1. Field of the Invention
The present invention relates to a surface acoustic wave apparatus used for a surface acoustic wave filter or the like, and communications equipment comprising the same.
2. Description of Related Art
Conventionally, as frequency selecting filters used for RF stages in mobile communications equipment such as cellular phones and automobile telephones, surface acoustic wave filters have been widely used. Generally, as characteristics required of the frequency selecting filters, various characteristics such as wide pass bands, low losses, and high attenuations are listed.

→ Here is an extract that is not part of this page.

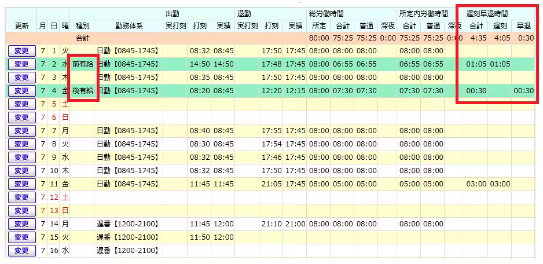Select the 後有給 type cell

[x=83, y=91]
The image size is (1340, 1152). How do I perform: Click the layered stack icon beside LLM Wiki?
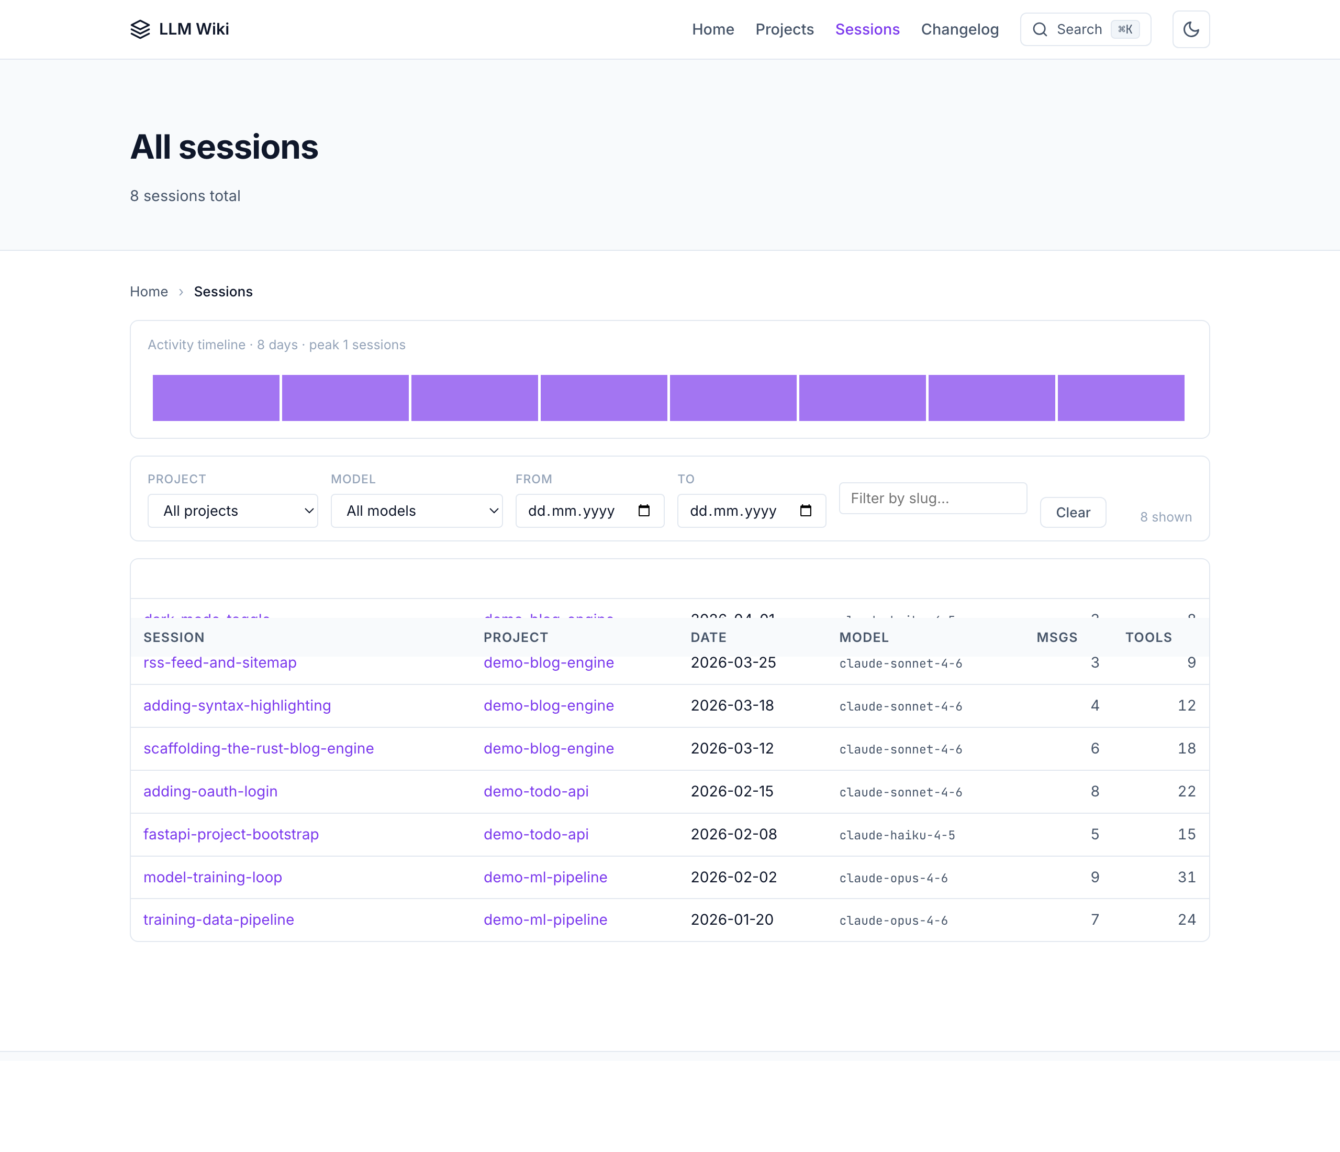click(140, 29)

In recent years, particularly in order to improve receiving sensitivity and reduce power consumption in the mobile communications equipment, requests to reduce the losses of the surface acoustic wave filters have increased. The reason for this is that in the mobile communications equipment, the transition of antennas for miniaturization from conventional whip antennas to built-in antennas using dielectric ceramics has occurred, which makes it difficult to sufficiently obtain the gains of the antennas, so that requests to further improve the insertion losses of the surface acoustic wave filters have increased.
In recent years, surface acoustic wave filters that can be miniaturized and made nonadjustable have been employed for various types of communications equipment. With the progress of high frequencies and high functions of the communications equipment, requests to widen pass bands in the surface acoustic wave filters have been increasing. For example, filters for cellular phones in 1.9 GHz bands, high-performance wide-band filters having effective pass bandwidths of not less than 80 MHz and having fractional bandwidths (the fractional bandwidth is defined by (bandwidth/center frequency): fractional bandwidth=bandwidth/center frequency) of not less than approximately 4% have been desired.
In order to realize wide pass bands, double-mode surface acoustic wave resonator filters having three IDT (Inter Digital Transducer) electrodes provided on a piezoelectric substrate and utilizing a longitudinal primary mode and a longitudinal ternary mode, for example, have been proposed.
FIG. 12 is a plan view showing an electrode configuration of a conventional resonator-type surface acoustic wave filter. FIG. 13 is a graph showing the relationship between the position of each electrode in the resonator-type surface acoustic wave filter shown in FIG. 12 (a horizontal axis) and the pitch between electrode fingers (a vertical axis).
An IDT electrode 204 having a plurality of electrode fingers arranged on a piezoelectric substrate 202 comprises a pair of comb-shaped electrodes in a state where they are opposed to each other and meshed with each other. An electric field is applied to the pair of comb-shaped electrodes, to generate a surface acoustic wave. An electric signal is inputted from an input terminal 215 connected to one of the comb-shaped electrodes in the IDT electrode 204, so that the excited surface acoustic wave propagates to IDT electrodes 203 and 205 arranged on both sides of the IDT electrode 204. Further, an electric signal is outputted to output terminals 216 and 217 through IDT electrodes 206 and 209 from one of comb-shaped electrodes composing each of the IDT electrodes 203 and 205.
Reference numerals 210, 211, 212, and 213 in FIG. 12 respectively denote reflector electrodes. The surface acoustic wave is reflected by the reflector electrodes 210, 211, 212, and 213 positioned at both ends, and is changed into standing waves between the reflector electrodes at both the ends.
Resonator electrode patterns are thus two-stage cascade-connected, so that an out-of-band attenuation serving as filter characteristics is increased by mutual interference between the respective standing waves in the first and second stages, and can be improved. That is, surface acoustic wave filters having the same characteristics are two-stage cascade-connected so that a signal attenuated in the first stage is further attenuated in the second stage, so that the out-of-band attenuation can be improved to approximately two times.
Conventionally, as a method that has been used for reducing the insertion loss of the surface acoustic wave filter and widening the pass band therein, the distance between adjacent IDT electrodes is shortened, or a narrow pitch section is provided at an end of the IDT electrode. However, a resonance mode generated in the pass band cannot be so adjusted as to be most suitably arranged merely by providing a section having a narrow electrode finger pitch at the end of the IDT electrode. Therefore, an insertion loss and flatness of the surface acoustic wave filter cannot be further sufficiently improved with a pass bandwidth kept large as important filter characteristics in the pass band.
Therefore, an object of the present invention is to provide a surface acoustic wave resonator and a surface acoustic wave apparatus having superior filter characteristics such as an insertion loss not increased and a large pass bandwidth and also functioning as a high-quality balance-type surface acoustic wave filter, and communications equipment using the same.